• **Consigna**
Escribe la continuación del texto sobre la repercusión de la muerte de Ernesto Laclau en los medios argentinos, a partir de su última oración.

• **Texto de lectura**
==============================

Ernesto Laclau falleció el 13 de abril del año pasado. En la Argentina, la mayoría de los medios resaltó, en sus titulares, su cercanía con el kirchnerismo. No lograron correrse de la dicotomía k-anti k que atraviesa a la sociedad argentina. Esos medios lo trataron de acuerdo al lugar de la frontera política en que se ubican. Unos, para estigmatizar al “populismo” y su influencia sobre el gobierno. Otros, para resaltar al gran intelectual que estaba de su lado en esa batalla. Pocos se salieron de una visión centrada en la Argentina y del momento histórico. Pocos detectaron que la relevancia de un teórico político no se mide por la cantidad de gente que está de acuerdo con él, sino por la potencia de las discusiones y debates que genera para pensar las sociedades.

==============================

• **Segmento de datos**

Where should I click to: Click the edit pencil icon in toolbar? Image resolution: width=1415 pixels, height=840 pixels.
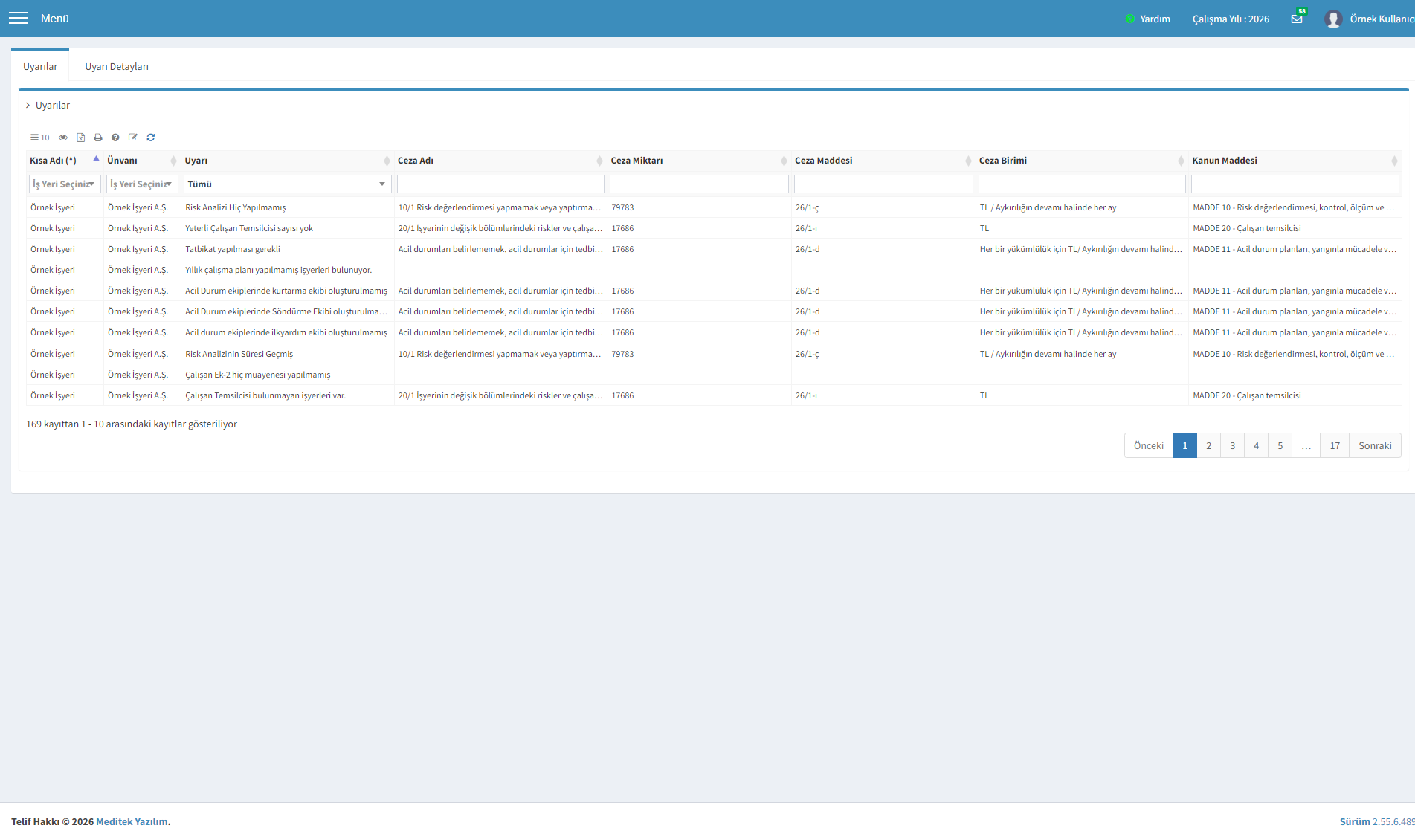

==============================

• **Resultado**
Casi como una paradoja del destino, Laclau quedó preso de discursos políticos que construyen identidades. Así, en las noticias del día su muerte, fue señalado como “un k”.
Imposible saberlo, pero probablemente a Laclau no lo hubiera afectado. Quizás porque sabía que hablaban del militante antes que del teórico. Quizás porque sabía de la precariedad de toda construcción histórica. Quizás porque sabía que su filosofía tendría otras interpretaciones en distintos países y en distintas épocas. Quizás porque sabía que su muerte física no haría más que certificar lo obvio y que, como sucede con los clásicos, su obra lo sobreviviría.